--- DATA PROVIDED Enclosed Below ---

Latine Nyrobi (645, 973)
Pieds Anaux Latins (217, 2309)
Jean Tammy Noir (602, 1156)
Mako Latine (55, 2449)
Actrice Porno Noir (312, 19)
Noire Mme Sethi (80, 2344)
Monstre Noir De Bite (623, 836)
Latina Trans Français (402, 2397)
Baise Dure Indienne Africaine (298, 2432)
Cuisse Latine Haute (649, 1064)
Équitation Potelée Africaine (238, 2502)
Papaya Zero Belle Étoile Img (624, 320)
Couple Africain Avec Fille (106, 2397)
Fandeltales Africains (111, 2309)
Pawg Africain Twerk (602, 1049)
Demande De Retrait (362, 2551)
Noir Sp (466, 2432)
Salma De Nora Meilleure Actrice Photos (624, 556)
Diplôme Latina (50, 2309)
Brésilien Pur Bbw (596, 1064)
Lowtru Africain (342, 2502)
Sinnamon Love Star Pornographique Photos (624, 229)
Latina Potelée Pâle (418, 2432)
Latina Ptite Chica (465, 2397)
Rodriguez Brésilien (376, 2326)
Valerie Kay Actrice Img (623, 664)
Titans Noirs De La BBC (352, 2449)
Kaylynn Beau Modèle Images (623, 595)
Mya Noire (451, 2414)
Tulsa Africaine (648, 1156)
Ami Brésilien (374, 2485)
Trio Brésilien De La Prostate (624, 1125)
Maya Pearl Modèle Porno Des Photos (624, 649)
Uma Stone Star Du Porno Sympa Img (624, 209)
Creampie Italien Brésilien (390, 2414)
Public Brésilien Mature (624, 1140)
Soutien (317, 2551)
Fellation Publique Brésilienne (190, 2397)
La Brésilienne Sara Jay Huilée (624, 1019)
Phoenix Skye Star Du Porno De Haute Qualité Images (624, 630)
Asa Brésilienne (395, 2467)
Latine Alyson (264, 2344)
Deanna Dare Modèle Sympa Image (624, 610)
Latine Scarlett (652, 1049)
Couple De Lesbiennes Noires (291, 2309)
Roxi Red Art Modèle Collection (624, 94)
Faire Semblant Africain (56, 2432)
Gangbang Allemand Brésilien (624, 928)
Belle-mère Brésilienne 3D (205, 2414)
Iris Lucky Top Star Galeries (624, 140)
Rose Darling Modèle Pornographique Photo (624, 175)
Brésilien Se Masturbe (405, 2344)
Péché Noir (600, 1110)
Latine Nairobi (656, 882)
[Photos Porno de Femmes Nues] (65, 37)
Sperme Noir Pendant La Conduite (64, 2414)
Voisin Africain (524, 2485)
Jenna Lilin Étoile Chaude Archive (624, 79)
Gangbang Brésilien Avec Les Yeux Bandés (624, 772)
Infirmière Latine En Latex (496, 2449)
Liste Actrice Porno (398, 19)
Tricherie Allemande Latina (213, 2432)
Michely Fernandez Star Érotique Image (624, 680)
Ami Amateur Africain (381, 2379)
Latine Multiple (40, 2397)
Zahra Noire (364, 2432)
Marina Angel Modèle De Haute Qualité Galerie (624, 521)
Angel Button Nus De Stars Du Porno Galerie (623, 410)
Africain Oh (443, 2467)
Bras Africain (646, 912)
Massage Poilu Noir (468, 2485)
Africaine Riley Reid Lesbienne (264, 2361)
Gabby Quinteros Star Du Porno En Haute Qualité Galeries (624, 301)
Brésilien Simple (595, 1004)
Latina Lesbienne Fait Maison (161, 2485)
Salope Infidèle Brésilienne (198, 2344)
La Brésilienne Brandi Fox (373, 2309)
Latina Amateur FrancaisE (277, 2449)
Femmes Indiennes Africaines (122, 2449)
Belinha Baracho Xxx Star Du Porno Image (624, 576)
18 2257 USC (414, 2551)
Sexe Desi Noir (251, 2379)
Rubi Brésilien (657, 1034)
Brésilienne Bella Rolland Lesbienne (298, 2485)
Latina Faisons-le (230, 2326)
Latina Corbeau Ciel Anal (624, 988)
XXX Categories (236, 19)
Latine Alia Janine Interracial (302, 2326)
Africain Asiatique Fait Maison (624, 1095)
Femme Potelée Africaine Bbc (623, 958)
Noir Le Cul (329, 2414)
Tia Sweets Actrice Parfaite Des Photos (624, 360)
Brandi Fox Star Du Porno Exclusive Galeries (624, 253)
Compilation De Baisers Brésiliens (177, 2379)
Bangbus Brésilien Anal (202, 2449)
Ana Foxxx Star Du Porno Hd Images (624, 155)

--- End of Enclosed DATA PROVIDED ---

* [TASK DETAILS]
Would you write out the data exactly as it reads?

* [RESPONSE]
Latine Nyrobi (645, 973)
Pieds Anaux Latins (217, 2309)
Jean Tammy Noir (602, 1156)
Mako Latine (55, 2449)
Actrice Porno Noir (312, 19)
Noire Mme Sethi (80, 2344)
Monstre Noir De Bite (623, 836)
Latina Trans Français (402, 2397)
Baise Dure Indienne Africaine (298, 2432)
Cuisse Latine Haute (649, 1064)
Équitation Potelée Africaine (238, 2502)
Papaya Zero Belle Étoile Img (624, 320)
Couple Africain Avec Fille (106, 2397)
Fandeltales Africains (111, 2309)
Pawg Africain Twerk (602, 1049)
Demande De Retrait (362, 2551)
Noir Sp (466, 2432)
Salma De Nora Meilleure Actrice Photos (624, 556)
Diplôme Latina (50, 2309)
Brésilien Pur Bbw (596, 1064)
Lowtru Africain (342, 2502)
Sinnamon Love Star Pornographique Photos (624, 229)
Latina Potelée Pâle (418, 2432)
Latina Ptite Chica (465, 2397)
Rodriguez Brésilien (376, 2326)
Valerie Kay Actrice Img (623, 664)
Titans Noirs De La BBC (352, 2449)
Kaylynn Beau Modèle Images (623, 595)
Mya Noire (451, 2414)
Tulsa Africaine (648, 1156)
Ami Brésilien (374, 2485)
Trio Brésilien De La Prostate (624, 1125)
Maya Pearl Modèle Porno Des Photos (624, 649)
Uma Stone Star Du Porno Sympa Img (624, 209)
Creampie Italien Brésilien (390, 2414)
Public Brésilien Mature (624, 1140)
Soutien (317, 2551)
Fellation Publique Brésilienne (190, 2397)
La Brésilienne Sara Jay Huilée (624, 1019)
Phoenix Skye Star Du Porno De Haute Qualité Images (624, 630)
Asa Brésilienne (395, 2467)
Latine Alyson (264, 2344)
Deanna Dare Modèle Sympa Image (624, 610)
Latine Scarlett (652, 1049)
Couple De Lesbiennes Noires (291, 2309)
Roxi Red Art Modèle Collection (624, 94)
Faire Semblant Africain (56, 2432)
Gangbang Allemand Brésilien (624, 928)
Belle-mère Brésilienne 3D (205, 2414)
Iris Lucky Top Star Galeries (624, 140)
Rose Darling Modèle Pornographique Photo (624, 175)
Brésilien Se Masturbe (405, 2344)
Péché Noir (600, 1110)
Latine Nairobi (656, 882)
[Photos Porno de Femmes Nues] (65, 37)
Sperme Noir Pendant La Conduite (64, 2414)
Voisin Africain (524, 2485)
Jenna Lilin Étoile Chaude Archive (624, 79)
Gangbang Brésilien Avec Les Yeux Bandés (624, 772)
Infirmière Latine En Latex (496, 2449)
Liste Actrice Porno (398, 19)
Tricherie Allemande Latina (213, 2432)
Michely Fernandez Star Érotique Image (624, 680)
Ami Amateur Africain (381, 2379)
Latine Multiple (40, 2397)
Zahra Noire (364, 2432)
Marina Angel Modèle De Haute Qualité Galerie (624, 521)
Angel Button Nus De Stars Du Porno Galerie (623, 410)
Africain Oh (443, 2467)
Bras Africain (646, 912)
Massage Poilu Noir (468, 2485)
Africaine Riley Reid Lesbienne (264, 2361)
Gabby Quinteros Star Du Porno En Haute Qualité Galeries (624, 301)
Brésilien Simple (595, 1004)
Latina Lesbienne Fait Maison (161, 2485)
Salope Infidèle Brésilienne (198, 2344)
La Brésilienne Brandi Fox (373, 2309)
Latina Amateur FrancaisE (277, 2449)
Femmes Indiennes Africaines (122, 2449)
Belinha Baracho Xxx Star Du Porno Image (624, 576)
18 2257 USC (414, 2551)
Sexe Desi Noir (251, 2379)
Rubi Brésilien (657, 1034)
Brésilienne Bella Rolland Lesbienne (298, 2485)
Latina Faisons-le (230, 2326)
Latina Corbeau Ciel Anal (624, 988)
XXX Categories (236, 19)
Latine Alia Janine Interracial (302, 2326)
Africain Asiatique Fait Maison (624, 1095)
Femme Potelée Africaine Bbc (623, 958)
Noir Le Cul (329, 2414)
Tia Sweets Actrice Parfaite Des Photos (624, 360)
Brandi Fox Star Du Porno Exclusive Galeries (624, 253)
Compilation De Baisers Brésiliens (177, 2379)
Bangbus Brésilien Anal (202, 2449)
Ana Foxxx Star Du Porno Hd Images (624, 155)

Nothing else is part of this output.